Available data Block Start

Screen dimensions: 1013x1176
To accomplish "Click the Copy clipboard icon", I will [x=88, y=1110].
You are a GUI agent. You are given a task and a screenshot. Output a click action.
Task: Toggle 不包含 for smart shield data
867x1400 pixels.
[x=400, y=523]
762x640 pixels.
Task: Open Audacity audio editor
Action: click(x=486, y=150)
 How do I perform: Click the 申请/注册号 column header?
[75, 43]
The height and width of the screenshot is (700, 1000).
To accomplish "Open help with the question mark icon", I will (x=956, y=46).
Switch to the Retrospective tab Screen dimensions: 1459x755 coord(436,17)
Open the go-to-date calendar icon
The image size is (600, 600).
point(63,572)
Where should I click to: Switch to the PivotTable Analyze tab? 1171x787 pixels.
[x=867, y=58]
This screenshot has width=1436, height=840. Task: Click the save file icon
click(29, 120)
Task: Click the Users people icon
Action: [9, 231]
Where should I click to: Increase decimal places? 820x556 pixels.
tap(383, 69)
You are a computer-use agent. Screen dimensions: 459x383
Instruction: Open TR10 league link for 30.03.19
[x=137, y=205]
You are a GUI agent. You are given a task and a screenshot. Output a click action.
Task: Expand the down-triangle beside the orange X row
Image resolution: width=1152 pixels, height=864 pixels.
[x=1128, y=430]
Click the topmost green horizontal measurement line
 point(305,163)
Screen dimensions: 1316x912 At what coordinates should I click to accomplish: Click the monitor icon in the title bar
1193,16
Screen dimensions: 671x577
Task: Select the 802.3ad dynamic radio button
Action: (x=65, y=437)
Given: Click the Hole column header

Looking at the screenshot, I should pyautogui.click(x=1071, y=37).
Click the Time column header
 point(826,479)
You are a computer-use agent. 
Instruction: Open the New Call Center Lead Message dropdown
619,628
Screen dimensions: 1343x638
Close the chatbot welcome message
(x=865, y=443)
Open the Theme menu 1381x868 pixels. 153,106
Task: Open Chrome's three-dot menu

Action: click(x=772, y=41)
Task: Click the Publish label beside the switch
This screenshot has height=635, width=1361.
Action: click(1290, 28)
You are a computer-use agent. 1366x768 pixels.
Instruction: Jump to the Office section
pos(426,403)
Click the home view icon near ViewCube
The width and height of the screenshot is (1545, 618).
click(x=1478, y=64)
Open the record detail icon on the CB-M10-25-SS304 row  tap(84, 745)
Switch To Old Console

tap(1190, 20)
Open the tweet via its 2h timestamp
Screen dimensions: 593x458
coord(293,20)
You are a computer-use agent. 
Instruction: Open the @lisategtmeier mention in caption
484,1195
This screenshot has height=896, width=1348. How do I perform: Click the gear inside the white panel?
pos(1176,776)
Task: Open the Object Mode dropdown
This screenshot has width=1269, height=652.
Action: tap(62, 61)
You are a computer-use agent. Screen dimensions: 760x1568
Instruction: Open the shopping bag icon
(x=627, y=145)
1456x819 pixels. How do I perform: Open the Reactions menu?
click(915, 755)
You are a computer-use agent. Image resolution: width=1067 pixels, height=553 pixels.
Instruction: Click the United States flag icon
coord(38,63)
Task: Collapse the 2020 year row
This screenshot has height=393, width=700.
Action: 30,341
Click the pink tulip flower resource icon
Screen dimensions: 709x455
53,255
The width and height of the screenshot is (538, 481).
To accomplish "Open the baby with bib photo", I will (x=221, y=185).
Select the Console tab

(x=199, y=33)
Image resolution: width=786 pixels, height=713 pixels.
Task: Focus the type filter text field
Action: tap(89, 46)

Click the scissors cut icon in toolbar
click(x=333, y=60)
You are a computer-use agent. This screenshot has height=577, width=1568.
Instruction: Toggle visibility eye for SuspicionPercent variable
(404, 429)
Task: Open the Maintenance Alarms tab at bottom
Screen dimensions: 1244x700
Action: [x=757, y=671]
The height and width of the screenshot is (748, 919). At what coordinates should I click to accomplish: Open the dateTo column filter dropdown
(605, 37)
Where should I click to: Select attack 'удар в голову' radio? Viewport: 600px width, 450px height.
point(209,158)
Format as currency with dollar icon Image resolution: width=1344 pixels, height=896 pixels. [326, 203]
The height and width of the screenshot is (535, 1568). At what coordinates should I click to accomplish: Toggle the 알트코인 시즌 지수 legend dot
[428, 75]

Available data Block End

§ Exercise directions
Working from the material above, reproduce it in full and unchanged.

§ Exercise solution
Screen dimensions: 1013x1176
To accomplish "Click the Copy clipboard icon", I will [x=88, y=1110].
You are a GUI agent. You are given a task and a screenshot. Output a click action.
Task: Toggle 不包含 for smart shield data
867x1400 pixels.
[x=400, y=523]
762x640 pixels.
Task: Open Audacity audio editor
Action: click(x=486, y=150)
 How do I perform: Click the 申请/注册号 column header?
[75, 43]
The height and width of the screenshot is (700, 1000).
To accomplish "Open help with the question mark icon", I will (x=956, y=46).
Switch to the Retrospective tab Screen dimensions: 1459x755 coord(436,17)
Open the go-to-date calendar icon
The image size is (600, 600).
point(63,572)
Where should I click to: Switch to the PivotTable Analyze tab? 1171x787 pixels.
[x=867, y=58]
This screenshot has width=1436, height=840. Task: Click the save file icon
click(29, 120)
Task: Click the Users people icon
Action: [9, 231]
Where should I click to: Increase decimal places? 820x556 pixels.
tap(383, 69)
You are a computer-use agent. Screen dimensions: 459x383
Instruction: Open TR10 league link for 30.03.19
[x=137, y=205]
You are a GUI agent. You are given a task and a screenshot. Output a click action.
Task: Expand the down-triangle beside the orange X row
Image resolution: width=1152 pixels, height=864 pixels.
[x=1128, y=430]
Click the topmost green horizontal measurement line
 point(305,163)
Screen dimensions: 1316x912 At what coordinates should I click to accomplish: Click the monitor icon in the title bar
1193,16
Screen dimensions: 671x577
Task: Select the 802.3ad dynamic radio button
Action: (x=65, y=437)
Given: Click the Hole column header

Looking at the screenshot, I should pyautogui.click(x=1071, y=37).
Click the Time column header
 point(826,479)
You are a computer-use agent. 
Instruction: Open the New Call Center Lead Message dropdown
619,628
Screen dimensions: 1343x638
Close the chatbot welcome message
(x=865, y=443)
Open the Theme menu 1381x868 pixels. 153,106
Task: Open Chrome's three-dot menu

Action: click(x=772, y=41)
Task: Click the Publish label beside the switch
This screenshot has height=635, width=1361.
Action: click(1290, 28)
You are a computer-use agent. 1366x768 pixels.
Instruction: Jump to the Office section
pos(426,403)
Click the home view icon near ViewCube
The width and height of the screenshot is (1545, 618).
click(x=1478, y=64)
Open the record detail icon on the CB-M10-25-SS304 row  tap(84, 745)
Switch To Old Console

tap(1190, 20)
Open the tweet via its 2h timestamp
Screen dimensions: 593x458
coord(293,20)
You are a computer-use agent. 
Instruction: Open the @lisategtmeier mention in caption
484,1195
This screenshot has height=896, width=1348. How do I perform: Click the gear inside the white panel?
pos(1176,776)
Task: Open the Object Mode dropdown
This screenshot has width=1269, height=652.
Action: tap(62, 61)
You are a computer-use agent. Screen dimensions: 760x1568
Instruction: Open the shopping bag icon
(x=627, y=145)
1456x819 pixels. How do I perform: Open the Reactions menu?
click(915, 755)
You are a computer-use agent. Image resolution: width=1067 pixels, height=553 pixels.
Instruction: Click the United States flag icon
coord(38,63)
Task: Collapse the 2020 year row
This screenshot has height=393, width=700.
Action: 30,341
Click the pink tulip flower resource icon
Screen dimensions: 709x455
53,255
The width and height of the screenshot is (538, 481).
To accomplish "Open the baby with bib photo", I will (x=221, y=185).
Select the Console tab

(x=199, y=33)
Image resolution: width=786 pixels, height=713 pixels.
Task: Focus the type filter text field
Action: tap(89, 46)

Click the scissors cut icon in toolbar
click(x=333, y=60)
You are a computer-use agent. This screenshot has height=577, width=1568.
Instruction: Toggle visibility eye for SuspicionPercent variable
(404, 429)
Task: Open the Maintenance Alarms tab at bottom
Screen dimensions: 1244x700
Action: [x=757, y=671]
The height and width of the screenshot is (748, 919). At what coordinates should I click to accomplish: Open the dateTo column filter dropdown
(605, 37)
Where should I click to: Select attack 'удар в голову' radio? Viewport: 600px width, 450px height.
point(209,158)
Format as currency with dollar icon Image resolution: width=1344 pixels, height=896 pixels. [326, 203]
The height and width of the screenshot is (535, 1568). At what coordinates should I click to accomplish: Toggle the 알트코인 시즌 지수 legend dot
[428, 75]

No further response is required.